One of the oddities discussed regards measurement and reporting comparisons in 2012 household income findings by comparing to 2001 census data. The 2012 census refers to the census 2001 (which used different measurements) to claim household income has doubled since 2001 for a particular demographic. This can be described in our book as using different "metrics". In 2001 the census household income was based on personal income and categorized in 12 income classes, whereas census 2012 refers to the household's entirety income. These differences were not stated in the 2012 census, but were realized by various analysts.

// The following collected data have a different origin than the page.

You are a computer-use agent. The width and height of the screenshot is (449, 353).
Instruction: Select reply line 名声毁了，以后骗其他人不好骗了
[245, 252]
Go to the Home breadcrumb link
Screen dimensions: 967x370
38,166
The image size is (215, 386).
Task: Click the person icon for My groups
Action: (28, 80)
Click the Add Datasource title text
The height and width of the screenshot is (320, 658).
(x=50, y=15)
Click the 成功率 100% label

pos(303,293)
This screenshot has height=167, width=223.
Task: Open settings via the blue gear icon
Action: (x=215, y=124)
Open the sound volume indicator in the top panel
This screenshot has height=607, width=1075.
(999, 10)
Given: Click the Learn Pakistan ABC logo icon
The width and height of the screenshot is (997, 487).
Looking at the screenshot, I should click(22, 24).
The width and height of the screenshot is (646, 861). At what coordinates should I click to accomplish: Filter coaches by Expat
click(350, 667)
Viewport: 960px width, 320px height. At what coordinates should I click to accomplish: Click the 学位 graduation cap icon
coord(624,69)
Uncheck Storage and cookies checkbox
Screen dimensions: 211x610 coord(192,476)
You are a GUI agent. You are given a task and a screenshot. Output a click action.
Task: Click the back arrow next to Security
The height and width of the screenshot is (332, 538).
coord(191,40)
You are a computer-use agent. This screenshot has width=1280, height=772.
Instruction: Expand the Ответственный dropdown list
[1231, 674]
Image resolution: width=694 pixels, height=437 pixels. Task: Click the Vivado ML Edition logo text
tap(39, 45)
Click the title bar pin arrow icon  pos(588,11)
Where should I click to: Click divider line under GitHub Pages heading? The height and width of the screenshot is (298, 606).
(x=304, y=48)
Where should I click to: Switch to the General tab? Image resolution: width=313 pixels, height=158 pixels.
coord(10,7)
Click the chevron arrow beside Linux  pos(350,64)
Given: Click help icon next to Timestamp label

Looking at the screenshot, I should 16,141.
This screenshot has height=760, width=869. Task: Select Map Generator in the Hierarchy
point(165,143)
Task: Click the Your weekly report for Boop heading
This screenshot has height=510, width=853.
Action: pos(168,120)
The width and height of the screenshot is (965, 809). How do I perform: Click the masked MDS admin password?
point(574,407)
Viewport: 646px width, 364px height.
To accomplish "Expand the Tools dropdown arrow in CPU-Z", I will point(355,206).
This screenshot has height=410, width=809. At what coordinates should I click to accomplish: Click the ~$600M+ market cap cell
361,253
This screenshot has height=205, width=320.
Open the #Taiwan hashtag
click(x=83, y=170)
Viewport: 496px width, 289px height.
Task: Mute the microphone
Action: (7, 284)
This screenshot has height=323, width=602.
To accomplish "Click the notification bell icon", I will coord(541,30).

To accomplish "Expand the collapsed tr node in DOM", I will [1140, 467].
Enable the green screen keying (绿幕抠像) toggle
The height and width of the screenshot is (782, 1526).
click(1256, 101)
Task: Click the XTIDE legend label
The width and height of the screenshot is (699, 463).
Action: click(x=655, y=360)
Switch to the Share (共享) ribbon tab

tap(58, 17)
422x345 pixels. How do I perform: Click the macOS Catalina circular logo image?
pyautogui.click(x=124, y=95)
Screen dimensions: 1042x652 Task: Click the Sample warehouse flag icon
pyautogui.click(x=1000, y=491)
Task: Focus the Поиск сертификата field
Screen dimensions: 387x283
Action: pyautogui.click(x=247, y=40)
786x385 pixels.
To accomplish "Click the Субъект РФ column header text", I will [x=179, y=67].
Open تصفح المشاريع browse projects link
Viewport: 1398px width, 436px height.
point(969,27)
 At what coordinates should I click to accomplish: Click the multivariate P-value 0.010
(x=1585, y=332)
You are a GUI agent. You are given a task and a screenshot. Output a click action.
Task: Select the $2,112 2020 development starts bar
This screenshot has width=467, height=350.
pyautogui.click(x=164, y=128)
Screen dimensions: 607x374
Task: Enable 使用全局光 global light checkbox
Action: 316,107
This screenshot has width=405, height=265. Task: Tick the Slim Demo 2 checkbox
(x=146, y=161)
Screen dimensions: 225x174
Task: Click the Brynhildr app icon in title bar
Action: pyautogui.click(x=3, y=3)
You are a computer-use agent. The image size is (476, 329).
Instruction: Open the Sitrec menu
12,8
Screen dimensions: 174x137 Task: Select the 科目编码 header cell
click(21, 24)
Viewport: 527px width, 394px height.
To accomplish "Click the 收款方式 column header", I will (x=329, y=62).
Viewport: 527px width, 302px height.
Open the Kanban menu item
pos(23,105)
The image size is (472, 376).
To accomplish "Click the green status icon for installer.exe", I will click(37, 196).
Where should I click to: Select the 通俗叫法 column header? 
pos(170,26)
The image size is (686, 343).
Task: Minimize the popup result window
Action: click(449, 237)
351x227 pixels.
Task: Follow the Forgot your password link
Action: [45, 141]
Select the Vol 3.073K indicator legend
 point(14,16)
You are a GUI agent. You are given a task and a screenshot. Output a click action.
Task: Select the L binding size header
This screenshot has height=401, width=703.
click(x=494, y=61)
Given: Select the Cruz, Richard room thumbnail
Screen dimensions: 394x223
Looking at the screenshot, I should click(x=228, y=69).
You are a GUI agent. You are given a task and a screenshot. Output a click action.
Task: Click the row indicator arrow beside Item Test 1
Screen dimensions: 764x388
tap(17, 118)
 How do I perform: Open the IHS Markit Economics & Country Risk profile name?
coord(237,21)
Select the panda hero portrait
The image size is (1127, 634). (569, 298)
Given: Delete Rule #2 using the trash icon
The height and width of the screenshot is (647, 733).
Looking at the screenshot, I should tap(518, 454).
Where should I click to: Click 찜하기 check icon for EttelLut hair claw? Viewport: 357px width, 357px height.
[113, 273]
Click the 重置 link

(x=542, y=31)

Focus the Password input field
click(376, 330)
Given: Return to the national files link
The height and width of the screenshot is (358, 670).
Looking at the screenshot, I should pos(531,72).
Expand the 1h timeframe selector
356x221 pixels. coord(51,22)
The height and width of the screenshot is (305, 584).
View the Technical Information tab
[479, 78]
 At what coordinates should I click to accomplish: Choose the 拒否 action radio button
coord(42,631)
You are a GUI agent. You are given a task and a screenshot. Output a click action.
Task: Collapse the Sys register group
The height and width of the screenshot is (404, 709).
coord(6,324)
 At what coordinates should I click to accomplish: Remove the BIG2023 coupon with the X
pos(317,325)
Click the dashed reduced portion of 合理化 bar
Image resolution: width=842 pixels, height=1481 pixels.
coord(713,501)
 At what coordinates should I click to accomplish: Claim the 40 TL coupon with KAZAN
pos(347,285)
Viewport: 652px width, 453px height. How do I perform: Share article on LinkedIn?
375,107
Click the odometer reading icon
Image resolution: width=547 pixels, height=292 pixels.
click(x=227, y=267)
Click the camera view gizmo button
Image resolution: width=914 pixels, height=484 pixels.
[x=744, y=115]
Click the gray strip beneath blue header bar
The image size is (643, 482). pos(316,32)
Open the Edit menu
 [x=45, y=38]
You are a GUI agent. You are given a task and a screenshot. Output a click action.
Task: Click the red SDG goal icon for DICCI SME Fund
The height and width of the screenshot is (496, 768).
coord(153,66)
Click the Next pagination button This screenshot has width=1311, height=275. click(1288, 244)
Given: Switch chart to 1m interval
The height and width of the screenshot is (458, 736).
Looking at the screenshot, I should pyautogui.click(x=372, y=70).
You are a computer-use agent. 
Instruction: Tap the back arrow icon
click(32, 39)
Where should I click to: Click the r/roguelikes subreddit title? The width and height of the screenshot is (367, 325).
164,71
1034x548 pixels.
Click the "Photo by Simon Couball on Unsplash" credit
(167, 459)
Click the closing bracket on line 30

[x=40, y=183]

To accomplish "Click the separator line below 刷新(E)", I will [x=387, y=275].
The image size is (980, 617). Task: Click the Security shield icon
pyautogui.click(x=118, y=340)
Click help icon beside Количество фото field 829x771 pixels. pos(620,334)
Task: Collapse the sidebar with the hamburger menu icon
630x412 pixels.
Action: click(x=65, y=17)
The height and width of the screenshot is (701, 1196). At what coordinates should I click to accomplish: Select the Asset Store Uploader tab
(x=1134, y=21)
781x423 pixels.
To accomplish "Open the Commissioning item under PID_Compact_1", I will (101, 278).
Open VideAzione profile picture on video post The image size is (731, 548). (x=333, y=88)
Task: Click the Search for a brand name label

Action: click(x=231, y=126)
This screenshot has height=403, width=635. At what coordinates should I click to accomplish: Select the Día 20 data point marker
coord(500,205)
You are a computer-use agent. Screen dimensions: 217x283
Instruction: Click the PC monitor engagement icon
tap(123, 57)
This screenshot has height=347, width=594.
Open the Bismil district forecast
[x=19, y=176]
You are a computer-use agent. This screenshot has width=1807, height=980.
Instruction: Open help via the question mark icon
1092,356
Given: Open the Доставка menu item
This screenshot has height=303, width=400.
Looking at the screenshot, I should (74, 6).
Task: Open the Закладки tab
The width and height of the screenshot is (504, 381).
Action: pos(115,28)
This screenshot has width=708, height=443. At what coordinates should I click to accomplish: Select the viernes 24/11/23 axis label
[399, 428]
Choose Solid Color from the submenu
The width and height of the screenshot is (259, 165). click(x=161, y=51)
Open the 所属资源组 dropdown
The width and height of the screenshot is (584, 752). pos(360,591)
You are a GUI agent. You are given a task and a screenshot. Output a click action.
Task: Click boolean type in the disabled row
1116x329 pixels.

This seems to be a fault in research reporting with statistical analysis. The census is interpreting information with different metrics and comparing them to show a relationship. If the 2012 census wanted to accurately report an increase in income, what should have been compared in 2012 are individual incomes to show a reliable and valid relationship over time.
We talked about reporting research in our textbook and how it needs to be accurate, without bias and without reason to misinterpret data. Based on this article, it seems that the census used different metrics to compare data, which can not be done. It was interesting to learn how analysts caught this "misinformation" and that the general public would be more likely to not notice the fault in 2012 census reporting. This article shows how research institutions can sometimes bias the information to prove a point when the actual way of reporting relationships is not valid. In this case it was in terms of metrics, using different formats of data collection to draw a conclusion and show a relationship, when the formats of data collection can not be compared.